Executive Chef Joe Cervantez started working in restaurants at 15, in his hometown of Pearland, TX. One such restaurant’s layout required him to leave every night by passing through the bustling kitchen, which piqued his culinary interests. The lead chef noticed Cervantez’ frequent observations, and told him that if he could flip an egg without breaking its yolk, he would let him work brunch; half a case of eggs later, Cervantez succeeded, thus beginning his culinary journey.
He describes his return to Brennan’s of Houston as a homecoming, bringing him back to a kitchen both familiar and influential. Having trained under the restaurant’s former executive chef, Cervantez reveres the classic Gulf Coast–Haute Creole menu and looks forward to maintaining its time-tested appeal while introducing new takes.
How’d you learn to cook?
I was 16, at Mom and Pop Café.
What’s the first recipe you ever mastered?
The first dish I made for someone was chicken parmesan for Valentine’s Day, when I was still in high school. I guess I mastered it on that first try because she’s now my wife.
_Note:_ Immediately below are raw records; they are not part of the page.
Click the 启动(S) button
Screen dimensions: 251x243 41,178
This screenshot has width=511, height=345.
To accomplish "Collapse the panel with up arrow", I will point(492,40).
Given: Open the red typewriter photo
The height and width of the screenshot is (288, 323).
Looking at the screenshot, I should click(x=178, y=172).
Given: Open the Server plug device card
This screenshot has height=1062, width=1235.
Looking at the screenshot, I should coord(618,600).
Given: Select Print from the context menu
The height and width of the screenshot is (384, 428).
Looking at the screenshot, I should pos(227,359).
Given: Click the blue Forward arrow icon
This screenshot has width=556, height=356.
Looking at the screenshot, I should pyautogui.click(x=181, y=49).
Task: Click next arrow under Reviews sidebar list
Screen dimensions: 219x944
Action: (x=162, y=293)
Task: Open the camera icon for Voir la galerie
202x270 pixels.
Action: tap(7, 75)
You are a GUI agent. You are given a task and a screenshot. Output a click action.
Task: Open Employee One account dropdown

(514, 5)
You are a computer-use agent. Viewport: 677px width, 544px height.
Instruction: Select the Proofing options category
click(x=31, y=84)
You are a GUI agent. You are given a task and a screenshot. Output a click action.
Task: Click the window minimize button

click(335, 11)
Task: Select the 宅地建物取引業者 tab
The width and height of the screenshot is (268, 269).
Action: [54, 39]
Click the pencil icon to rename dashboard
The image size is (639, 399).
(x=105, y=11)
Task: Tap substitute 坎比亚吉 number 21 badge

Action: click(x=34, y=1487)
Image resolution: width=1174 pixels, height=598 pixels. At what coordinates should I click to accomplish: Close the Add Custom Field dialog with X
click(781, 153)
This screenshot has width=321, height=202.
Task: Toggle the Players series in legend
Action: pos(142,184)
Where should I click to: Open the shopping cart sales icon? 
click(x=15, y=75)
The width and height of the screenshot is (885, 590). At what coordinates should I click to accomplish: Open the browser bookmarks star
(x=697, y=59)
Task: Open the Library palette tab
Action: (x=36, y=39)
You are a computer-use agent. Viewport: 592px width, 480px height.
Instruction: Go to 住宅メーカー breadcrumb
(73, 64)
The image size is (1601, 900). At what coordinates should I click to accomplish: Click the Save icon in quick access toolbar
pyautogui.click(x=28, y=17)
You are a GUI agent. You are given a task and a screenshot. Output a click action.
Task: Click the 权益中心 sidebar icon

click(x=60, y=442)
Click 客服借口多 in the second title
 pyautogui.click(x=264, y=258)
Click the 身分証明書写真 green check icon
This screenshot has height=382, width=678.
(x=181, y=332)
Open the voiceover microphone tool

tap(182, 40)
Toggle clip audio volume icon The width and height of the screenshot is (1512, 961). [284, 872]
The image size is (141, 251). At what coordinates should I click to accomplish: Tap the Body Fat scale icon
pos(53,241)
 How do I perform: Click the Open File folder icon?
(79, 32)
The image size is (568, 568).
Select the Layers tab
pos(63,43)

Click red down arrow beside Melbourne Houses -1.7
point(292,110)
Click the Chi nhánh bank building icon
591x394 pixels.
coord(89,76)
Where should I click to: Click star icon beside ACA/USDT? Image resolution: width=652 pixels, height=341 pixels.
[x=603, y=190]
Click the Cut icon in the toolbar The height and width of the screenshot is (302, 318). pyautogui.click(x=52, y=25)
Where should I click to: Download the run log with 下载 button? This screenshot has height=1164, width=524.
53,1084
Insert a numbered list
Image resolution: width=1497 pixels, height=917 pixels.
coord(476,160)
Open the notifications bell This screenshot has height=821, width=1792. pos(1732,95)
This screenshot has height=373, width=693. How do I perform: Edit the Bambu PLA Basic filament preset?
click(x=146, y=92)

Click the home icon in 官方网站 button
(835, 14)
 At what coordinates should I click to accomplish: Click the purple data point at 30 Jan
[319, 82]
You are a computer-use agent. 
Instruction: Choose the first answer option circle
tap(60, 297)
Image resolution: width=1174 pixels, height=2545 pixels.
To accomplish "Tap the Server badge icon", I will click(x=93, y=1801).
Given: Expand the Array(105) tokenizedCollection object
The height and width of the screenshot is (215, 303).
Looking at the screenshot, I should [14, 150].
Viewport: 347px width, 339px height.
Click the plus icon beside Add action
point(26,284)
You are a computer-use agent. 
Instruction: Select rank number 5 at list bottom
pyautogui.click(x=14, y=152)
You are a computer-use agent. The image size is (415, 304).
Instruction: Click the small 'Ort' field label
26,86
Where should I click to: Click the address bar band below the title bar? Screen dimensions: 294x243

What ingredient can you not live without in the kitchen and why?
Salt – practically everything needs salt.
What utensil can you not live without?
My Kunz spoon.
Favorite affordable wine? Paul Hobbs Pinot Noir.
Favorite place for dessert?
Since I live out in Pearland, when looking to get my sweet tooth fix, I’ll swing by Froberg’s and pick out one of their assort- ed pies – buttermilk pecan is my favorite. Samantha Mendoza is also a great pastry chef, so any of her desserts.
Is there a food you won’t eat?
Rocky Mountain oysters.
What is your comfort food?
BBQ-style shrimp and grits.
What would be your last meal?
My mom’s pozole as well as her enchiladas with rice and beans. For dessert, Tres Leches.
What do you see as the next food trend?
Being authentic. Keeping true to the cuisine and utilizing resources/ingredients to that specific region.
At home, what do you keep on hand to serve drop-in guests? I always have good steak on hand.
What would people be surprised to find in your home refrigerator?
A lot of leftovers in to-go boxes – we eat out a lot.
Who are your favorite chef, restaurant, and dish?
Bobby Matos’ Mexican “Street Corn Style” Ravioli at State of Grace.
Is there a particular food that is underappreciated? And what would you do to help its reputation?
Sorghum and sugar cane. I’ve played with the idea of using sugar cane to smoke certain types of meats.